### [Extract to read]

Recommend to me a 3DZ/nD geospatial database for less than Oracle's $36M



  • One of my friends sucked me into a space trucker game, and I'm running into issues going from point A to point B. The in-game map usually works, but sometimes leaves you stranded without fuel when plotting a multi-hop journey, and outright refuses to plot to systems more than 1,000 light years away.There are a few online tools to help with this, but they have similar or even more restrictive regulations. Since I'm a coder, I rolled up my sleeves to make my own. Fortunately, most of these sites participate in a real-time data gathering system, and provide daily dumps of all data collected to date, so I have more than ample source material.

    Problem 1: Loading all the data into RAM (~10M stellar systems, ~200K planets/moons/belts, ~20K space stations and other facilities) takes about 12 minutes, plus another 5 minutes to build an octree for reasonably-efficient "what's nearby" lookups. Once this 17-minute loading process is complete, route planning can be done pretty quickly (<0.1 sec for a typical six-hop trade run, <0.5 sec for going from Sol to newbie-ville, about 2 minutes to go from the center of the galaxy to one of its extrema in a ~100ly/jump ship at about 2,200 jumps). However, this consumes way too much RAM and has too long an initial load time to be usable.

    Problem 2: I loaded this all into SQL Server for the regular data plus (since SQL Server doesn't do 3D spatial) a separate, custom octree index. After "tuning" Entity Framework to act solely as a database abstraction layer, it took about 20 minutes. Now, my software loads practically instantly, but can't reasonably return results. Without the octree, the six-hop trade run lookup now takes about 40 seconds, since SQL Server runs a full table scan to find the hop candidates. With the octree, after several minutes of badly-done string concatenation, ADO.NET throws an exception that is "[...] a rare event and only expected for extremely complex queries [...]" and won't provide an answer. It looks like what happens is that the octree narrows it down from ~10M to ~20K candidates, and EF uses an "WHERE ID IN (...)" clause, but textually substitutes all 20K ID numbers, rendering the query unrunnable. My next step is to move the index into a SQL-Server-hosted CLR object with a table-valued function, but that gets... messy. Especially teaching EF how to call into it.

### [Material]
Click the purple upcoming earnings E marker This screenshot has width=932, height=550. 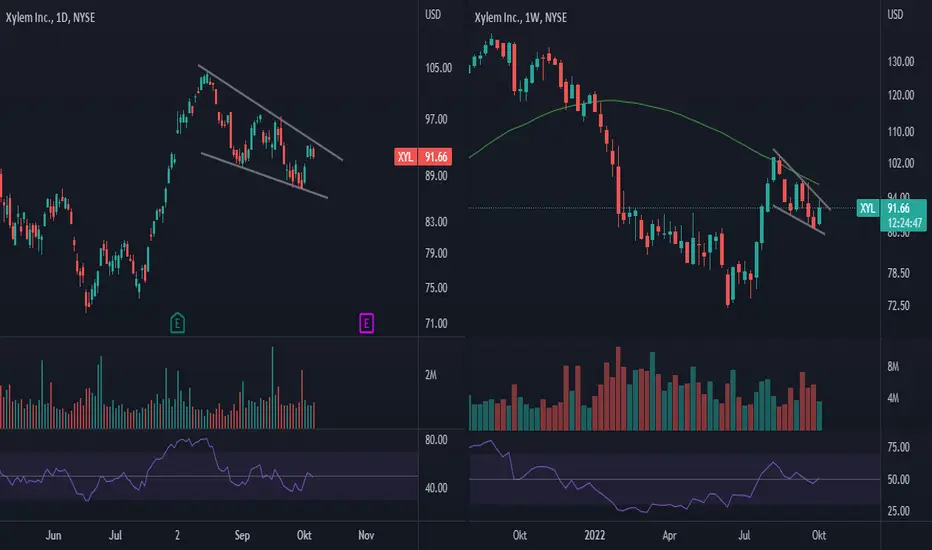click(366, 323)
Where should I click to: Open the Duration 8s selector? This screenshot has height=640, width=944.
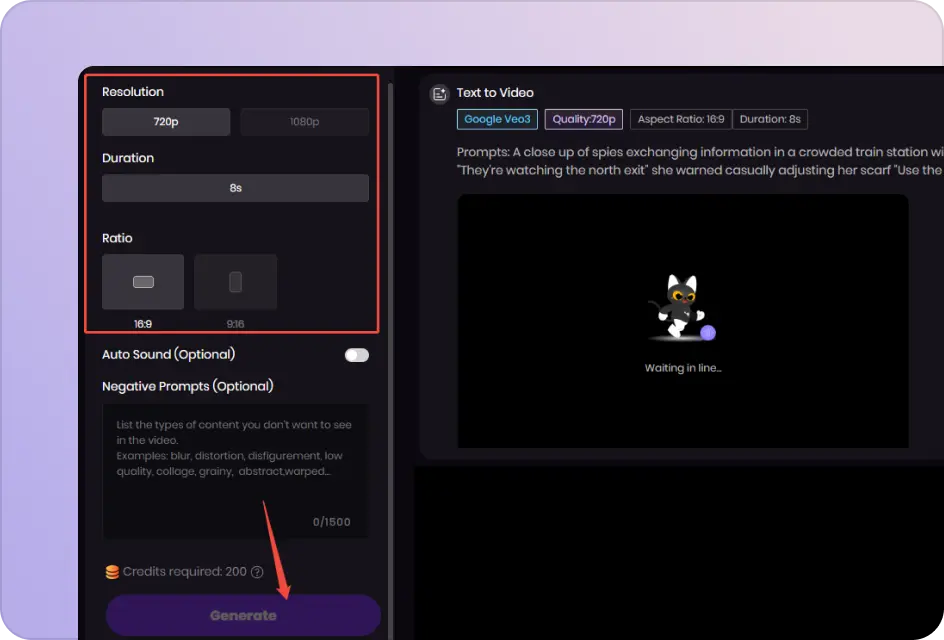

### [What needs to be done]
Reproduce the passage from the forum post on 3D geospatial databases, starting at "Problem 1: Loading" and ending at "to be usable.".

### [Task solution]
Problem 1: Loading all the data into RAM (~10M stellar systems, ~200K planets/moons/belts, ~20K space stations and other facilities) takes about 12 minutes, plus another 5 minutes to build an octree for reasonably-efficient "what's nearby" lookups. Once this 17-minute loading process is complete, route planning can be done pretty quickly (<0.1 sec for a typical six-hop trade run, <0.5 sec for going from Sol to newbie-ville, about 2 minutes to go from the center of the galaxy to one of its extrema in a ~100ly/jump ship at about 2,200 jumps). However, this consumes way too much RAM and has too long an initial load time to be usable.